Items listed in a dataset
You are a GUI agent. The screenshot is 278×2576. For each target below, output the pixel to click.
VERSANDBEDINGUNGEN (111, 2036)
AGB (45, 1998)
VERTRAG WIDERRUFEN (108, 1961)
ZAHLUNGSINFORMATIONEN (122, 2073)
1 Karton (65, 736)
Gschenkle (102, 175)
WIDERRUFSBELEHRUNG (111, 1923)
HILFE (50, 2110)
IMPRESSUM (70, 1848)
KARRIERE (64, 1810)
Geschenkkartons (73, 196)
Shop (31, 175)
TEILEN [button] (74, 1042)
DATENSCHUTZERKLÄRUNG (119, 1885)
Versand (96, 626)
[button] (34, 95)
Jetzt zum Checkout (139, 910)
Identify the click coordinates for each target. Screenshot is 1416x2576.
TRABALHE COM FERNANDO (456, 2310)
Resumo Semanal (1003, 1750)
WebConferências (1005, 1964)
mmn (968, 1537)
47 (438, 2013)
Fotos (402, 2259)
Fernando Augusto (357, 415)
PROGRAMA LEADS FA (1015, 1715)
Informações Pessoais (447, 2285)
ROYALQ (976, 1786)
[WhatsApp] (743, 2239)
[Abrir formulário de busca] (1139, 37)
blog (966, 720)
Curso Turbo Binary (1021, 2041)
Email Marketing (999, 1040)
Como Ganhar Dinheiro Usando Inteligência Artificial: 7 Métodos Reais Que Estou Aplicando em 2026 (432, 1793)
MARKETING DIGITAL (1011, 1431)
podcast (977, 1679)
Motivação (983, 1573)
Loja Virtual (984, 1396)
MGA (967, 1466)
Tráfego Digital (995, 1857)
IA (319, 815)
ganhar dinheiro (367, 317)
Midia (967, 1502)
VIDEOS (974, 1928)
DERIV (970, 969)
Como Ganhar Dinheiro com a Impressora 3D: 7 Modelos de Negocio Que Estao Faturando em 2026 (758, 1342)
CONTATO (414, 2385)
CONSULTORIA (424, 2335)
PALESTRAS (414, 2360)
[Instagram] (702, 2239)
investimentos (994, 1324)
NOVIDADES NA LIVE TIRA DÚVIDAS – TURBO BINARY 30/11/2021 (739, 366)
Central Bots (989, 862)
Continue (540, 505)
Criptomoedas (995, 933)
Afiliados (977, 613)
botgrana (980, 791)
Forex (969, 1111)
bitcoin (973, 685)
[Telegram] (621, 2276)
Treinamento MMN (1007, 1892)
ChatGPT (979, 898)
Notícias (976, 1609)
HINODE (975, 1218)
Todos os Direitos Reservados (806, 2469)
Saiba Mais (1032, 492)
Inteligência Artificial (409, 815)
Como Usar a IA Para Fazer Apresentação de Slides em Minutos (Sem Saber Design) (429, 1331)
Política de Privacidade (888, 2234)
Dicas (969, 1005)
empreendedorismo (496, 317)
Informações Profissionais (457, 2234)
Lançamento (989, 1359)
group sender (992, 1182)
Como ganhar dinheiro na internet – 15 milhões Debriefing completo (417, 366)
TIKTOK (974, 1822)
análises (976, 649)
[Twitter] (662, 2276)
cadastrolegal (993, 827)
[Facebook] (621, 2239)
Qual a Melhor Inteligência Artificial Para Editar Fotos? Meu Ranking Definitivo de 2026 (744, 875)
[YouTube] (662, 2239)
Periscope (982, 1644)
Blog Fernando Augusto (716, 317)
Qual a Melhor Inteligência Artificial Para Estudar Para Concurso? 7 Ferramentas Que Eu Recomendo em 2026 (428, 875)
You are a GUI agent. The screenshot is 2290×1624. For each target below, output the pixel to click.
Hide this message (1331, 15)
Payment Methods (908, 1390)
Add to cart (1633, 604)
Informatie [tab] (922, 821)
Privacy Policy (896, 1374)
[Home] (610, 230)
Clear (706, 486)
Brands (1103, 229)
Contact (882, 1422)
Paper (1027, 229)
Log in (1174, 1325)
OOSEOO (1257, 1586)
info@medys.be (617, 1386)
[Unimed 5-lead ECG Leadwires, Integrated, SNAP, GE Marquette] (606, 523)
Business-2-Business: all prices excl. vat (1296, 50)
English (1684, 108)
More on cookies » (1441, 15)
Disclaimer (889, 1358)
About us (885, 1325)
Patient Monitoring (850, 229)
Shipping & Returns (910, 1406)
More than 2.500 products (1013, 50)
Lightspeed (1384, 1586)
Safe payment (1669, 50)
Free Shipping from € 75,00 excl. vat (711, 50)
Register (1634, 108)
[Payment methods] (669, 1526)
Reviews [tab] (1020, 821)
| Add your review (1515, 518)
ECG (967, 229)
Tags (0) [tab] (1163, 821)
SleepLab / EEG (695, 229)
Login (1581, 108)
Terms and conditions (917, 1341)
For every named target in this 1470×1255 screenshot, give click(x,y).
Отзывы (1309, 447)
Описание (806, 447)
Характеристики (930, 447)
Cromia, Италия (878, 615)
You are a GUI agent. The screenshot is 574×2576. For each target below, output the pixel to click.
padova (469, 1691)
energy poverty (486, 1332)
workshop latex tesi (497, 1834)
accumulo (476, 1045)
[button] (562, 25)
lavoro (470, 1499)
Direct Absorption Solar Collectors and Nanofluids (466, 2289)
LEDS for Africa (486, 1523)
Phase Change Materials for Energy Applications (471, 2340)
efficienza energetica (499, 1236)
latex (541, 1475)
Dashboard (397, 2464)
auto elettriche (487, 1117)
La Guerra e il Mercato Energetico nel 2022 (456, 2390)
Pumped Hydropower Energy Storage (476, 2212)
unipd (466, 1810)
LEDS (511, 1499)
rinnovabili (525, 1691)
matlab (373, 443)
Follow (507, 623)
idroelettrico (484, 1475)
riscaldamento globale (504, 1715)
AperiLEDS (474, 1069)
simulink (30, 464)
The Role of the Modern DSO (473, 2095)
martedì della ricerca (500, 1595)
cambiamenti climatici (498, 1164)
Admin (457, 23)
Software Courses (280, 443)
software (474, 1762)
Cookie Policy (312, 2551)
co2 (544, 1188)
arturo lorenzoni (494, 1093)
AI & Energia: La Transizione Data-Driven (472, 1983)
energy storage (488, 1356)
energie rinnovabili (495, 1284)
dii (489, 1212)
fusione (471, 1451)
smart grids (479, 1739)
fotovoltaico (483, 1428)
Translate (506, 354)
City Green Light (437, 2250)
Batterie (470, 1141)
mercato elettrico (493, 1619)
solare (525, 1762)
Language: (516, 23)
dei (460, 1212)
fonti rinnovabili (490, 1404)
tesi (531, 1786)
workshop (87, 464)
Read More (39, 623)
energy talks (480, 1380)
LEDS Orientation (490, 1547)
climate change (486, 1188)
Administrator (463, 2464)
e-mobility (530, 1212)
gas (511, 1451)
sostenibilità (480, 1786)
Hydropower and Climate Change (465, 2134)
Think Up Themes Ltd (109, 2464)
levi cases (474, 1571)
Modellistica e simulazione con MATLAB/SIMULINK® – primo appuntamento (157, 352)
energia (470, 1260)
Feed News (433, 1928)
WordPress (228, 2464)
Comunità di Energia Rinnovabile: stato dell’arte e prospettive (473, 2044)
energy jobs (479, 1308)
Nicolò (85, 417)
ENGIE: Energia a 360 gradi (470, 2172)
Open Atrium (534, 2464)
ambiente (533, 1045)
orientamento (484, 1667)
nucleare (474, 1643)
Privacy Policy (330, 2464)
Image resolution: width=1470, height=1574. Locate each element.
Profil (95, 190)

* [YOUR TASK]: Please print out every record exactly as it is written.

* [ANSWER AREA]:
You are a GUI agent. The screenshot is 278×2576. For each target below, output the pixel to click.
VERSANDBEDINGUNGEN (111, 2036)
AGB (45, 1998)
VERTRAG WIDERRUFEN (108, 1961)
ZAHLUNGSINFORMATIONEN (122, 2073)
1 Karton (65, 736)
Gschenkle (102, 175)
WIDERRUFSBELEHRUNG (111, 1923)
HILFE (50, 2110)
IMPRESSUM (70, 1848)
KARRIERE (64, 1810)
Geschenkkartons (73, 196)
Shop (31, 175)
TEILEN [button] (74, 1042)
DATENSCHUTZERKLÄRUNG (119, 1885)
Versand (96, 626)
[button] (34, 95)
Jetzt zum Checkout (139, 910)
Identify the click coordinates for each target. Screenshot is 1416x2576.
TRABALHE COM FERNANDO (456, 2310)
Resumo Semanal (1003, 1750)
WebConferências (1005, 1964)
mmn (968, 1537)
47 (438, 2013)
Fotos (402, 2259)
Fernando Augusto (357, 415)
PROGRAMA LEADS FA (1015, 1715)
Informações Pessoais (447, 2285)
ROYALQ (976, 1786)
[WhatsApp] (743, 2239)
[Abrir formulário de busca] (1139, 37)
blog (966, 720)
Curso Turbo Binary (1021, 2041)
Email Marketing (999, 1040)
Como Ganhar Dinheiro Usando Inteligência Artificial: 7 Métodos Reais Que Estou Aplicando em 2026 (432, 1793)
MARKETING DIGITAL (1011, 1431)
podcast (977, 1679)
Motivação (983, 1573)
Loja Virtual (984, 1396)
MGA (967, 1466)
Tráfego Digital (995, 1857)
IA (319, 815)
ganhar dinheiro (367, 317)
Midia (967, 1502)
VIDEOS (974, 1928)
DERIV (970, 969)
Como Ganhar Dinheiro com a Impressora 3D: 7 Modelos de Negocio Que Estao Faturando em 2026 (758, 1342)
CONTATO (414, 2385)
CONSULTORIA (424, 2335)
PALESTRAS (414, 2360)
[Instagram] (702, 2239)
investimentos (994, 1324)
NOVIDADES NA LIVE TIRA DÚVIDAS – TURBO BINARY 30/11/2021 (739, 366)
Central Bots (989, 862)
Continue (540, 505)
Criptomoedas (995, 933)
Afiliados (977, 613)
botgrana (980, 791)
Forex (969, 1111)
bitcoin (973, 685)
[Telegram] (621, 2276)
Treinamento MMN (1007, 1892)
ChatGPT (979, 898)
Notícias (976, 1609)
HINODE (975, 1218)
Todos os Direitos Reservados (806, 2469)
Saiba Mais (1032, 492)
Inteligência Artificial (409, 815)
Como Usar a IA Para Fazer Apresentação de Slides em Minutos (Sem Saber Design) (429, 1331)
Política de Privacidade (888, 2234)
Dicas (969, 1005)
empreendedorismo (496, 317)
Informações Profissionais (457, 2234)
Lançamento (989, 1359)
group sender (992, 1182)
Como ganhar dinheiro na internet – 15 milhões Debriefing completo (417, 366)
TIKTOK (974, 1822)
análises (976, 649)
[Twitter] (662, 2276)
cadastrolegal (993, 827)
[Facebook] (621, 2239)
Qual a Melhor Inteligência Artificial Para Editar Fotos? Meu Ranking Definitivo de 2026 (744, 875)
[YouTube] (662, 2239)
Periscope (982, 1644)
Blog Fernando Augusto (716, 317)
Qual a Melhor Inteligência Artificial Para Estudar Para Concurso? 7 Ferramentas Que Eu Recomendo em 2026 (428, 875)
You are a GUI agent. The screenshot is 2290×1624. For each target below, output the pixel to click.
Hide this message (1331, 15)
Payment Methods (908, 1390)
Add to cart (1633, 604)
Informatie [tab] (922, 821)
Privacy Policy (896, 1374)
[Home] (610, 230)
Clear (706, 486)
Brands (1103, 229)
Contact (882, 1422)
Paper (1027, 229)
Log in (1174, 1325)
OOSEOO (1257, 1586)
info@medys.be (617, 1386)
[Unimed 5-lead ECG Leadwires, Integrated, SNAP, GE Marquette] (606, 523)
Business-2-Business: all prices excl. vat (1296, 50)
English (1684, 108)
More on cookies » (1441, 15)
Disclaimer (889, 1358)
About us (885, 1325)
Patient Monitoring (850, 229)
Shipping & Returns (910, 1406)
More than 2.500 products (1013, 50)
Lightspeed (1384, 1586)
Safe payment (1669, 50)
Free Shipping from € 75,00 excl. vat (711, 50)
Register (1634, 108)
[Payment methods] (669, 1526)
Reviews [tab] (1020, 821)
| Add your review (1515, 518)
ECG (967, 229)
Tags (0) [tab] (1163, 821)
SleepLab / EEG (695, 229)
Login (1581, 108)
Terms and conditions (917, 1341)
For every named target in this 1470×1255 screenshot, give click(x,y).
Отзывы (1309, 447)
Описание (806, 447)
Характеристики (930, 447)
Cromia, Италия (878, 615)
You are a GUI agent. The screenshot is 574×2576. For each target below, output the pixel to click.
padova (469, 1691)
energy poverty (486, 1332)
workshop latex tesi (497, 1834)
accumulo (476, 1045)
[button] (562, 25)
lavoro (470, 1499)
Direct Absorption Solar Collectors and Nanofluids (466, 2289)
LEDS for Africa (486, 1523)
Phase Change Materials for Energy Applications (471, 2340)
efficienza energetica (499, 1236)
latex (541, 1475)
Dashboard (397, 2464)
auto elettriche (487, 1117)
La Guerra e il Mercato Energetico nel 2022 (456, 2390)
Pumped Hydropower Energy Storage (476, 2212)
unipd (466, 1810)
LEDS (511, 1499)
rinnovabili (525, 1691)
matlab (373, 443)
Follow (507, 623)
idroelettrico (484, 1475)
riscaldamento globale (504, 1715)
AperiLEDS (474, 1069)
simulink (30, 464)
The Role of the Modern DSO (473, 2095)
martedì della ricerca (500, 1595)
cambiamenti climatici (498, 1164)
Admin (457, 23)
Software Courses (280, 443)
software (474, 1762)
Cookie Policy (312, 2551)
co2 (544, 1188)
arturo lorenzoni (494, 1093)
AI & Energia: La Transizione Data-Driven (472, 1983)
energy storage (488, 1356)
energie rinnovabili (495, 1284)
dii (489, 1212)
fusione (471, 1451)
smart grids (479, 1739)
fotovoltaico (483, 1428)
Translate (506, 354)
City Green Light (437, 2250)
Batterie (470, 1141)
mercato elettrico (493, 1619)
solare (525, 1762)
Language: (516, 23)
dei (460, 1212)
fonti rinnovabili (490, 1404)
tesi (531, 1786)
workshop (87, 464)
Read More (39, 623)
energy talks (480, 1380)
LEDS Orientation (490, 1547)
climate change (486, 1188)
Administrator (463, 2464)
e-mobility (530, 1212)
gas (511, 1451)
sostenibilità (480, 1786)
Hydropower and Climate Change (465, 2134)
Think Up Themes Ltd (109, 2464)
levi cases (474, 1571)
Modellistica e simulazione con MATLAB/SIMULINK® – primo appuntamento (157, 352)
energia (470, 1260)
Feed News (433, 1928)
WordPress (228, 2464)
Comunità di Energia Rinnovabile: stato dell’arte e prospettive (473, 2044)
energy jobs (479, 1308)
Nicolò (85, 417)
ENGIE: Energia a 360 gradi (470, 2172)
Open Atrium (534, 2464)
ambiente (533, 1045)
orientamento (484, 1667)
nucleare (474, 1643)
Privacy Policy (330, 2464)
Image resolution: width=1470, height=1574. Locate each element.
Profil (95, 190)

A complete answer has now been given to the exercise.